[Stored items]
== Segment start ==

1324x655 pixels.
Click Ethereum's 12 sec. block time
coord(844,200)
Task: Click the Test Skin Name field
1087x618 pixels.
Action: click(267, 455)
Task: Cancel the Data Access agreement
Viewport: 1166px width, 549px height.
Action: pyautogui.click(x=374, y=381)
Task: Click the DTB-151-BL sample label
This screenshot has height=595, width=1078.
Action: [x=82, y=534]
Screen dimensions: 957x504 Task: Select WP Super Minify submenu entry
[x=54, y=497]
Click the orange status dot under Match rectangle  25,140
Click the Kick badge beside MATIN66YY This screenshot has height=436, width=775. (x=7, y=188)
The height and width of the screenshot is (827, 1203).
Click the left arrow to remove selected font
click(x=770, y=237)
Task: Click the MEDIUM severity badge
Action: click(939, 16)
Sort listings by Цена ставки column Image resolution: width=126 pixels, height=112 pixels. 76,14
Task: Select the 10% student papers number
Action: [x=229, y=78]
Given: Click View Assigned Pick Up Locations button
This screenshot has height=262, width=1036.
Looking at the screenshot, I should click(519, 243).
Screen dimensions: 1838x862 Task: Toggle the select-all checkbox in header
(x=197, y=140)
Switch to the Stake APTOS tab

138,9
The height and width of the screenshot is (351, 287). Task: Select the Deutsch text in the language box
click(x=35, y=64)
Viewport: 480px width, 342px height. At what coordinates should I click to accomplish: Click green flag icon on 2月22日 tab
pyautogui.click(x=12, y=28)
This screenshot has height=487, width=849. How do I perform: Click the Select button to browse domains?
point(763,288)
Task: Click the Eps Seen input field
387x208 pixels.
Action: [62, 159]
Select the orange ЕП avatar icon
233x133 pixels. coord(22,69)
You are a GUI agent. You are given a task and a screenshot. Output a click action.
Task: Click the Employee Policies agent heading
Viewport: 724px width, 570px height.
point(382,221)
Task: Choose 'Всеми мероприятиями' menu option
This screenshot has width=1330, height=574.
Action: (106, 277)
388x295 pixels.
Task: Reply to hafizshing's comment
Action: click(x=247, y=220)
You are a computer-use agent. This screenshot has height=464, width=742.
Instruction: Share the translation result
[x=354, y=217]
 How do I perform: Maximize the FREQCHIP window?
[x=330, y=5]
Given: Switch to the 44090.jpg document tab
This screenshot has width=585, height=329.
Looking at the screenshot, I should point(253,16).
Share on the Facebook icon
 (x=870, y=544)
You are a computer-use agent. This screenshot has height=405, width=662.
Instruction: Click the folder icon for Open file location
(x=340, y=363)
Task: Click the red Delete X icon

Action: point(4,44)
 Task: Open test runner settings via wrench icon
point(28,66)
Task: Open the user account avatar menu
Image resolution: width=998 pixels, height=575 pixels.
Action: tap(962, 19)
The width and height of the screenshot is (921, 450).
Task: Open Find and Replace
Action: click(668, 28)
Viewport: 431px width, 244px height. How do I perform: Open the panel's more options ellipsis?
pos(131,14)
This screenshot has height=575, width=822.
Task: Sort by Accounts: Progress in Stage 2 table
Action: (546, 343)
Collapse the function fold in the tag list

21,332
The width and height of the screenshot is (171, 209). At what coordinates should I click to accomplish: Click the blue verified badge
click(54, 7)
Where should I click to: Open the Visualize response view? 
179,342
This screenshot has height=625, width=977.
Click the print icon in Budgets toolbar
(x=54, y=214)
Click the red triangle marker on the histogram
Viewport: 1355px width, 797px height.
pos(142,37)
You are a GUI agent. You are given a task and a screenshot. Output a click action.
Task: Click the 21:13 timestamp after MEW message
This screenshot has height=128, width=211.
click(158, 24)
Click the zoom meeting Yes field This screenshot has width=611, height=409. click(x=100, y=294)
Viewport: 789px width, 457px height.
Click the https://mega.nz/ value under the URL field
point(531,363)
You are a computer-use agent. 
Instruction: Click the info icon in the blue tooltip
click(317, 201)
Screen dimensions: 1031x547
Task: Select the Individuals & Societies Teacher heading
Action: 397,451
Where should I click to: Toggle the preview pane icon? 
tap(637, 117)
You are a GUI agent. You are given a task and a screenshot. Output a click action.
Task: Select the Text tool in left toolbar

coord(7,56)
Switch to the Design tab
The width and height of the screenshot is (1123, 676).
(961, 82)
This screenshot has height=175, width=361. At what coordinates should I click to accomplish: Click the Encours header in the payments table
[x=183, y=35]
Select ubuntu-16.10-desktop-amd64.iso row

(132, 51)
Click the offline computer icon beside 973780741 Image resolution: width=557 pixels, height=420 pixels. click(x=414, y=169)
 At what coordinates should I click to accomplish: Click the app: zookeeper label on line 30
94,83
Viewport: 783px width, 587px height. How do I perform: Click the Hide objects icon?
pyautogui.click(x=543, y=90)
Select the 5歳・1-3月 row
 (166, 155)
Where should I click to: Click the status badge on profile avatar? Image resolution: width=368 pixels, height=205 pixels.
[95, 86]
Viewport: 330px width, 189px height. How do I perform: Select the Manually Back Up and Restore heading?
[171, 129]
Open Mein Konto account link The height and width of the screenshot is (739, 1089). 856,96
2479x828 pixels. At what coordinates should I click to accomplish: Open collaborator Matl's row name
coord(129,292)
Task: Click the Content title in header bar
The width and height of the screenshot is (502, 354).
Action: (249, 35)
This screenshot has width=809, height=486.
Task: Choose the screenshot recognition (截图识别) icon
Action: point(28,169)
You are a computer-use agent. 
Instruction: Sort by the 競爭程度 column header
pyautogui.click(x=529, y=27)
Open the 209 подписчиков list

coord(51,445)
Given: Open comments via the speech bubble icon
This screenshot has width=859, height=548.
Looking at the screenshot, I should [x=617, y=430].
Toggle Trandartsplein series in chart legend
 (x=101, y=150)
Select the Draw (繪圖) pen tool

== Segment end ==

- **WORK INSTRUCTIONS**
Your answer must be the line that contains "Instruction: Sort by the 競爭程度 column header" and every line after it to the end of the records, reproduced exactly.

- **WRITTEN REPLY**
Instruction: Sort by the 競爭程度 column header
pyautogui.click(x=529, y=27)
Open the 209 подписчиков list

coord(51,445)
Given: Open comments via the speech bubble icon
This screenshot has width=859, height=548.
Looking at the screenshot, I should [x=617, y=430].
Toggle Trandartsplein series in chart legend
 (x=101, y=150)
Select the Draw (繪圖) pen tool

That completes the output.